- **YOUR INSTRUCTIONS**
Output only the lines that run from the one with "The image size is (292, 219)." to the final line of the material, exactly as they are written.

(RECORDS SHOWN)

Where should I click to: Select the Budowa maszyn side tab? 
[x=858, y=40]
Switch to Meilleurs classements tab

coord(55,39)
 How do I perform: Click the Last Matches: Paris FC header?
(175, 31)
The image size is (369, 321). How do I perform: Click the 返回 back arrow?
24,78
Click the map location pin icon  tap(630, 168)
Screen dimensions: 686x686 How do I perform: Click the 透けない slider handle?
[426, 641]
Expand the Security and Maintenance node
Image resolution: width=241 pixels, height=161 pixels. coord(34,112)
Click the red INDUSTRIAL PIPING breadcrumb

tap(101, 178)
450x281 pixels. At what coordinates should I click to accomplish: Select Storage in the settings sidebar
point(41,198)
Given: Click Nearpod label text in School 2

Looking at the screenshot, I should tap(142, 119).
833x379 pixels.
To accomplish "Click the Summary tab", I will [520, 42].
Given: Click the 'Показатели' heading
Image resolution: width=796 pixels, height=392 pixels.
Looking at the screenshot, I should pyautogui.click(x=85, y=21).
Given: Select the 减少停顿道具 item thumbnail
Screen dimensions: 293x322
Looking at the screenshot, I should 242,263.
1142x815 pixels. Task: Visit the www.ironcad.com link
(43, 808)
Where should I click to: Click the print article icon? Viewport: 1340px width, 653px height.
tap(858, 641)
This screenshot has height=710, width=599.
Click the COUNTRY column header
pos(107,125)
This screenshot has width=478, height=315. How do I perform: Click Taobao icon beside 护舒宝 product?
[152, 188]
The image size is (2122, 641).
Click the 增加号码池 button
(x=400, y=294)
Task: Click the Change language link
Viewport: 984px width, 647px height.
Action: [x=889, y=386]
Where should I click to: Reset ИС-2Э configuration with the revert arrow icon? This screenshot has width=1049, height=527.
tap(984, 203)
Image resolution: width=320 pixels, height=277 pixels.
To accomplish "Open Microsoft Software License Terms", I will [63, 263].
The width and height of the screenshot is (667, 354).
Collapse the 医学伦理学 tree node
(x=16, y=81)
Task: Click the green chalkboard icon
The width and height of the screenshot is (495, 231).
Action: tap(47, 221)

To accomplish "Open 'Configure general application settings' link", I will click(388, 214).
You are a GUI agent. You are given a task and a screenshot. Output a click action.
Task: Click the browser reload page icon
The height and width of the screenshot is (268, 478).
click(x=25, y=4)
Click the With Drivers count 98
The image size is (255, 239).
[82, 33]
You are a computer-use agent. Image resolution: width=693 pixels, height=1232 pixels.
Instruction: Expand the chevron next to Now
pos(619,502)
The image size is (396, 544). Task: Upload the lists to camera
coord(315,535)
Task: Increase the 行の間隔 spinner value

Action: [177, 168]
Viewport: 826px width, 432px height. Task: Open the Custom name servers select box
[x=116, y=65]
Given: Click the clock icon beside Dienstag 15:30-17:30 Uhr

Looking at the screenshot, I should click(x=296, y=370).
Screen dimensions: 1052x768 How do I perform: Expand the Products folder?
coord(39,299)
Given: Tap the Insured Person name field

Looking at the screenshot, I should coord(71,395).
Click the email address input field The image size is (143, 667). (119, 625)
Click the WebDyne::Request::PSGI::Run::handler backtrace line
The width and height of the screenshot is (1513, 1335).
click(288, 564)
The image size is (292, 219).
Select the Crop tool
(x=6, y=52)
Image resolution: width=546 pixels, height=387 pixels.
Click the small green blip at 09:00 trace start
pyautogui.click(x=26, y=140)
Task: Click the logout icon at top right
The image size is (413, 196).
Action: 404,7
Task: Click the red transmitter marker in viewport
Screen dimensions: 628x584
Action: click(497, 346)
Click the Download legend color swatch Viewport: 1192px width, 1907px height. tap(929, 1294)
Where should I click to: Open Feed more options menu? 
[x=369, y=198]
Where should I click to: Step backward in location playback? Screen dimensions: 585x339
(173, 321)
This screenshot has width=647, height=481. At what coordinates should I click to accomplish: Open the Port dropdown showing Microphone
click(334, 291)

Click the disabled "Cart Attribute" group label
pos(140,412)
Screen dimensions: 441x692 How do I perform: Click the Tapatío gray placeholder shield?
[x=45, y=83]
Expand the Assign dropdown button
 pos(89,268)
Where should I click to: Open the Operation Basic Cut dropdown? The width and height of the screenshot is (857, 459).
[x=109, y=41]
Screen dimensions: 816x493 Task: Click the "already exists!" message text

(End RECORDS SHOWN)

- **ANSWER BELOW**
The image size is (292, 219).
Select the Crop tool
(x=6, y=52)
Image resolution: width=546 pixels, height=387 pixels.
Click the small green blip at 09:00 trace start
pyautogui.click(x=26, y=140)
Task: Click the logout icon at top right
The image size is (413, 196).
Action: 404,7
Task: Click the red transmitter marker in viewport
Screen dimensions: 628x584
Action: click(497, 346)
Click the Download legend color swatch Viewport: 1192px width, 1907px height. tap(929, 1294)
Where should I click to: Open Feed more options menu? 
[x=369, y=198]
Where should I click to: Step backward in location playback? Screen dimensions: 585x339
(173, 321)
This screenshot has width=647, height=481. At what coordinates should I click to accomplish: Open the Port dropdown showing Microphone
click(334, 291)

Click the disabled "Cart Attribute" group label
pos(140,412)
Screen dimensions: 441x692 How do I perform: Click the Tapatío gray placeholder shield?
[x=45, y=83]
Expand the Assign dropdown button
 pos(89,268)
Where should I click to: Open the Operation Basic Cut dropdown? The width and height of the screenshot is (857, 459).
[x=109, y=41]
Screen dimensions: 816x493 Task: Click the "already exists!" message text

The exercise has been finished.